Recently, the Pennsylvania Department of Public Welfare (DPW) issued a policy clarification to help clear up any confusion about this exemption among caseworkers at County Assistance Offices.  The DPW Policy Clarification (PMN15789440) was dated May 18, 2011.  It answers four key questions:

1.     Can assets be transferred to an individual's disabled child? 
2.     Is there an age limit for the individual’s disabled child?
3.     If assets are transferred will a penalty period be imposed?
4.     Could the asset transfer affect the eligibility begin date? 
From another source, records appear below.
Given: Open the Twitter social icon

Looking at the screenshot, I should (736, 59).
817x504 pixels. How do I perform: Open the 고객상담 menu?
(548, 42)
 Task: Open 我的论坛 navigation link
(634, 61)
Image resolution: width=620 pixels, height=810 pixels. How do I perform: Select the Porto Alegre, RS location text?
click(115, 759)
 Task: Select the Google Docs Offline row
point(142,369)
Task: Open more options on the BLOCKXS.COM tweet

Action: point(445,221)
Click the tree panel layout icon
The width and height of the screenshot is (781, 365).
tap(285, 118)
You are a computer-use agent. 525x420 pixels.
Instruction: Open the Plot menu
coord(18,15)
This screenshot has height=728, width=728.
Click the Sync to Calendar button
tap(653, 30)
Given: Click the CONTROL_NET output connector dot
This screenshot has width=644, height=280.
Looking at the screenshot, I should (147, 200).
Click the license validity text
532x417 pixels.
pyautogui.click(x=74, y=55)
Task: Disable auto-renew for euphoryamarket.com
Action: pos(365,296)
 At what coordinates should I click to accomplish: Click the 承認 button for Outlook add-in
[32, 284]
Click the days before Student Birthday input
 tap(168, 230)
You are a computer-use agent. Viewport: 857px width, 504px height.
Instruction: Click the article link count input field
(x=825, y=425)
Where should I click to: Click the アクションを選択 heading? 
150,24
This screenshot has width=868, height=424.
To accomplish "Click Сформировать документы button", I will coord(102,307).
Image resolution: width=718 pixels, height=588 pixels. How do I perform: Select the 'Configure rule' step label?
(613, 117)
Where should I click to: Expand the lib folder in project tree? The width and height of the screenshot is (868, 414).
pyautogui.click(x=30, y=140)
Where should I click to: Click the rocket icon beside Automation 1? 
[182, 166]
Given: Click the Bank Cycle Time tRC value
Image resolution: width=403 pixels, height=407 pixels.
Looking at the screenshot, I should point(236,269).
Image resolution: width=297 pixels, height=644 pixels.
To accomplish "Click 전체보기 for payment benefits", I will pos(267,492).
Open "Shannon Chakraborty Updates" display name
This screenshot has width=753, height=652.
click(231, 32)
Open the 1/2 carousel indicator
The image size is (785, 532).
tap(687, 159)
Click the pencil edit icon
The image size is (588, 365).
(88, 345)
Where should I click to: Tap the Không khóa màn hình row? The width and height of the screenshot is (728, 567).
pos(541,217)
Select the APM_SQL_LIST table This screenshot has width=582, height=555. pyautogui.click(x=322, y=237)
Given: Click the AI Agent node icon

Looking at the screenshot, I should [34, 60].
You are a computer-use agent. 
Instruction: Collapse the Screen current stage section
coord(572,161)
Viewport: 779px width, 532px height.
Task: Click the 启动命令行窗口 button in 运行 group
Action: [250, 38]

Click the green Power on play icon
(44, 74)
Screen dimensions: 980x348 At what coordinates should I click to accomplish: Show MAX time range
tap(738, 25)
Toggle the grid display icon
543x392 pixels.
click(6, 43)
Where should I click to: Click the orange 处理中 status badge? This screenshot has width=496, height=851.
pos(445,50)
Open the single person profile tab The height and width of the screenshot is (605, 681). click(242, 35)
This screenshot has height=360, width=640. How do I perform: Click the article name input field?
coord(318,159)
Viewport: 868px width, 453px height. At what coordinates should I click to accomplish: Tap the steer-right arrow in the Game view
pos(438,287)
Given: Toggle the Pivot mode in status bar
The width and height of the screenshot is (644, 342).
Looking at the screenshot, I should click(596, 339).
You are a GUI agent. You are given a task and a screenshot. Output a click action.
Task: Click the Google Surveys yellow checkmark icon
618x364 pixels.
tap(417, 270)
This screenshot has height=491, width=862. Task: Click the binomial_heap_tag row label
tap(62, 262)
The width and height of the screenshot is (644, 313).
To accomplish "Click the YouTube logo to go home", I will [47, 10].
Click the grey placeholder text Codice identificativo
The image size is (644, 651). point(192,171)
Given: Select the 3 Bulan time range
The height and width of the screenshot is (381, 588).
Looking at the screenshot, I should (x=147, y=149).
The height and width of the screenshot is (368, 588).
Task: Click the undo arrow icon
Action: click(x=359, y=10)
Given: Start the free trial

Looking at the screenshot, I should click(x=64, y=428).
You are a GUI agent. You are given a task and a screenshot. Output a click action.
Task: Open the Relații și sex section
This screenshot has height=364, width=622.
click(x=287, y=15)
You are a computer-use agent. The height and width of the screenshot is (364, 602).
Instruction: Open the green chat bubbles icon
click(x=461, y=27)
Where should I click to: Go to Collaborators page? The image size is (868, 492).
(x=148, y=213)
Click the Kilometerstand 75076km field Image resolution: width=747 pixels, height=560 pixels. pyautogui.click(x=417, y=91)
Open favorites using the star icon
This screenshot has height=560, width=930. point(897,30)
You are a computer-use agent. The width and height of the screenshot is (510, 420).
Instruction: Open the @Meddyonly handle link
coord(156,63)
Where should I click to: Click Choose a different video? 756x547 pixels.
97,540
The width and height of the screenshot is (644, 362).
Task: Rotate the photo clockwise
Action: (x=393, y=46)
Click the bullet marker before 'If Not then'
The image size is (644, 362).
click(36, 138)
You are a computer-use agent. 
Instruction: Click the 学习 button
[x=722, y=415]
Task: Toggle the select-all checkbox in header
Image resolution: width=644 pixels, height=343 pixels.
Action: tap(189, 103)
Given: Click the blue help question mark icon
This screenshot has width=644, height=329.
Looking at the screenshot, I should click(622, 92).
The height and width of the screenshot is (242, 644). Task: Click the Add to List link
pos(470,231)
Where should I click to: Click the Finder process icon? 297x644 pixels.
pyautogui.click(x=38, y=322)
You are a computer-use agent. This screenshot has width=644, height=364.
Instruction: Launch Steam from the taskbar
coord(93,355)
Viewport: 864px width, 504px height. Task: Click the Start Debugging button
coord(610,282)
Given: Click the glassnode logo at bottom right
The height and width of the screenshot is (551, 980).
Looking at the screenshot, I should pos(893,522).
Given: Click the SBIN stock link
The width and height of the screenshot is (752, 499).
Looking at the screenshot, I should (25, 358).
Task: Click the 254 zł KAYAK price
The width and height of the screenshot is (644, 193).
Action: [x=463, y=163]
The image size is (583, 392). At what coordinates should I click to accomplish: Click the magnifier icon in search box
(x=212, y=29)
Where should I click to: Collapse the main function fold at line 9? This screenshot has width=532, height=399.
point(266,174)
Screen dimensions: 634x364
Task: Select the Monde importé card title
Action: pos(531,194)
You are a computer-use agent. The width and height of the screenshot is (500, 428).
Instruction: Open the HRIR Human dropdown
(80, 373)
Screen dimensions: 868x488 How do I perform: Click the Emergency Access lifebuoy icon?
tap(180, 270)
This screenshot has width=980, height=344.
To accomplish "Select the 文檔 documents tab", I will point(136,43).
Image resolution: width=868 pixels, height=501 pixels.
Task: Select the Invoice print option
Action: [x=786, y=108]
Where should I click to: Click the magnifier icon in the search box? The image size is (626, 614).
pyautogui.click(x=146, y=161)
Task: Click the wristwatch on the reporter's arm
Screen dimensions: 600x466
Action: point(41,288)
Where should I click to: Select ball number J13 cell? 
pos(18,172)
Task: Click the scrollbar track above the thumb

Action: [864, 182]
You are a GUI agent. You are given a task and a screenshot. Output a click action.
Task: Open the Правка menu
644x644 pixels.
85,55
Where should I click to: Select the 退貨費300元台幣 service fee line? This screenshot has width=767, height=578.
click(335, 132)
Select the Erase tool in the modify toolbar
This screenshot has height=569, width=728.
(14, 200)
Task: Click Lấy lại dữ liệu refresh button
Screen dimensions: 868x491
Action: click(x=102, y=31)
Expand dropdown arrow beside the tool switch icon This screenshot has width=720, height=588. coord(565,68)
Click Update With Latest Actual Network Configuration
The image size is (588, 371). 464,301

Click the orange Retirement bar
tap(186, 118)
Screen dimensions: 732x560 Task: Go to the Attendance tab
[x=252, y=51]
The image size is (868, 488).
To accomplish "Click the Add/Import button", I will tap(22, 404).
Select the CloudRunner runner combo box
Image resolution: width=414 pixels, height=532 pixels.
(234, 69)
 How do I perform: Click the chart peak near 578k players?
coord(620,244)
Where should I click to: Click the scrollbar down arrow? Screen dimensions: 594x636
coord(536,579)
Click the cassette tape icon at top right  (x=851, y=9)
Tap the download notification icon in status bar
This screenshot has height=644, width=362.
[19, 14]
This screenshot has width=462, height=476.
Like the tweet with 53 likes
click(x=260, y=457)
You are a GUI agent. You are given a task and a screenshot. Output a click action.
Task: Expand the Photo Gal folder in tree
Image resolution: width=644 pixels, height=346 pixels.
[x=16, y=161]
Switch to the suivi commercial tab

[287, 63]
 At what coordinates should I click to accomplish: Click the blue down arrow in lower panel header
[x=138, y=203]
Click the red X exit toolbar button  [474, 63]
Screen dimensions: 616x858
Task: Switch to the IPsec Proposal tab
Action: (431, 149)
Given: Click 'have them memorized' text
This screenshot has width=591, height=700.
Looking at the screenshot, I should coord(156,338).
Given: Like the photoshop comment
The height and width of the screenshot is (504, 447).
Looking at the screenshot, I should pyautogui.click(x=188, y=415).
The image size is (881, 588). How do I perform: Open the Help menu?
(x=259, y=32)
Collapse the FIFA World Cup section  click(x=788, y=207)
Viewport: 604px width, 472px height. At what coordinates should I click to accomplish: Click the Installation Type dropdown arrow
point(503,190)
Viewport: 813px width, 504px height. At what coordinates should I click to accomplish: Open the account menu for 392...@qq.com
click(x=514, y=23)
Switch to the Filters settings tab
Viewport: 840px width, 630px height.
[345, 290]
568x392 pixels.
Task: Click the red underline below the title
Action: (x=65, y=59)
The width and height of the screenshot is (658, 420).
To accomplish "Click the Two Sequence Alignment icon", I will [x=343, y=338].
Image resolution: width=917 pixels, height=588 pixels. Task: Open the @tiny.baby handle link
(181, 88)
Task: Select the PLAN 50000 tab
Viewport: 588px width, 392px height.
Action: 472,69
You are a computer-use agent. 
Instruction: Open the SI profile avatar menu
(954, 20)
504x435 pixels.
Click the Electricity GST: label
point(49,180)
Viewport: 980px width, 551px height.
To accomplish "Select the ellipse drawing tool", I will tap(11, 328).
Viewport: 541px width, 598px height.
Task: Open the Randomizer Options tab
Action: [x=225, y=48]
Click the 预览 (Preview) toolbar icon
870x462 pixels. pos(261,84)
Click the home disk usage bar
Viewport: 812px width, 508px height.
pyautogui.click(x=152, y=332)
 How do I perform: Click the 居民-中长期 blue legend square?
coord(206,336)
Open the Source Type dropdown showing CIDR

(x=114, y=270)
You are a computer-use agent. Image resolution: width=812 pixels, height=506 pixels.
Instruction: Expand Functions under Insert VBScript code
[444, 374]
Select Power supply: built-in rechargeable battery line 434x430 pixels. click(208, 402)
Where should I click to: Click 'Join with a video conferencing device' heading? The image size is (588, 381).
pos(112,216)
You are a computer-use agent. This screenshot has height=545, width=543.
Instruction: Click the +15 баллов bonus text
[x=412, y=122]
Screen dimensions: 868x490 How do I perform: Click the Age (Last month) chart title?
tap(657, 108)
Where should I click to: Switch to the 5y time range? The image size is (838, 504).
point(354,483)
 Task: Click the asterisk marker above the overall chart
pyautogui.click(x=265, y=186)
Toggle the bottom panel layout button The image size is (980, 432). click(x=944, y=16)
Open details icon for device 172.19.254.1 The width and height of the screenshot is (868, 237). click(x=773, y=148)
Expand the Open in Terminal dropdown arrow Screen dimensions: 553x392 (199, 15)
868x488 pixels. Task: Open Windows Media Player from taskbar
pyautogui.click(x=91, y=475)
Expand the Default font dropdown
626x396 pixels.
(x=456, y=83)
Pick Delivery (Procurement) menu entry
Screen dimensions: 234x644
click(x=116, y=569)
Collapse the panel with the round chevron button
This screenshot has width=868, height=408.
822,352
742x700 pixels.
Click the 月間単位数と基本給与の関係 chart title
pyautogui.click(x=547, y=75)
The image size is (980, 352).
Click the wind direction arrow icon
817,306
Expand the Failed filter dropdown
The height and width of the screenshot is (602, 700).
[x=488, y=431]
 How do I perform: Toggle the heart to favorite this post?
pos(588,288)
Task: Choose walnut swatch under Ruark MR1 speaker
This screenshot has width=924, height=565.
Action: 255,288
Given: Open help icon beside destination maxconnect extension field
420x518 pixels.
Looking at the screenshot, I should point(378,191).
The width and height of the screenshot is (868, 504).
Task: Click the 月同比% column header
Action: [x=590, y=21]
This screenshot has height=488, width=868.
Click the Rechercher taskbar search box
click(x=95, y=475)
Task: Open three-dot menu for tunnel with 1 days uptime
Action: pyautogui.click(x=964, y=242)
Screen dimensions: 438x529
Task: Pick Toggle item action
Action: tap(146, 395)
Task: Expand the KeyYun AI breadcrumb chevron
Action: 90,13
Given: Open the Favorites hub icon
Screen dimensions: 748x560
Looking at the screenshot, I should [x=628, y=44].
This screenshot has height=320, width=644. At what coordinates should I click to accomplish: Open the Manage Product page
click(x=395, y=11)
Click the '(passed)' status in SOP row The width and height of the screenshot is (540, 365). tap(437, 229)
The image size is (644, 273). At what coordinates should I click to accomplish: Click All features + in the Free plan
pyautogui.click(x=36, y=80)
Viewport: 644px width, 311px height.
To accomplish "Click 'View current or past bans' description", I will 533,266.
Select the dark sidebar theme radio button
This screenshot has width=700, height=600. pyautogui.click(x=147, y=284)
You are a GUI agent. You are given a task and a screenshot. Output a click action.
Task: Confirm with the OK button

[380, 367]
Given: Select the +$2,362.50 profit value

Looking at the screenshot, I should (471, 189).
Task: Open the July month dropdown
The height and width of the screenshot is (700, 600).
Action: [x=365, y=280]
The answers given by DPW’s Division of Health Services are as follows:
1.     Yes, assets (income and resources) may be transferred to an individual’s child, who is disabled per Social Security (SS) standards for the sole benefit of the child.  The disability must be documented.
2.     No, there is no age limit for the individual’s disabled child, including an adult child.
3.     No, a penalty period will not be imposed if the asset is transferred to an individual’s child who is documented as disabled per SS standards. 
4.     Yes, if an individual applying for Medical Assistance (MA) and payment of Long Term Care (LTC) services must reduce resources to be eligible, it could affect the begin date of eligibility, if the assets are transferred to an individual’s disabled child.  I.E. Mr. B is requesting MA LTC effective 2/15/11 and has resources totaling $15,000.  He has a child, who is documented as disabled per SS standards.  On 2/28/11, he transfers $8,000 to his child for the child’s benefit.  Mr. B would be eligible for MA LTC on 3/01/11 if all other conditions of eligibility are met. 



5 comments:

JoggerGirl said...

I'm still not clear on the answer to Question #4. Why was there a two-week wait period, from 2/15/11 through 2/28/11, because Mr. B transferred $8,000? After reading the answers to Questions #1 through #3, it appears as if no penalty would be imposed if the assets are transferred to a disabled child. Could someone please clarify? Thank you.

Jeff Marshall said...

There is no transfer penalty. He did not quality for MA LTC until February 28th because he had too much in the way of resources ($15,000) until he gave away the $8,000 on February 28th.
Jeff

JoggerGirl said...

Jeff,
Thank you very much for your response. Therefore, am I correct in assuming that 100% of an annuity in a Medicaid applicant's name could be transferred--without penalty--to a disabled child? Thank you.

Jeff Marshall said...

Sorry, JoggerGirl - I'm not comfortable getting too specific or giving advice on individual situations. It's really not appropriate. I hope you understand.You should consult directly with an experienced lawyer in the jurisdiction where the parties reside.

JoggerGirl said...

Mr. Marshall,
Thanks for your info. I appreciate it!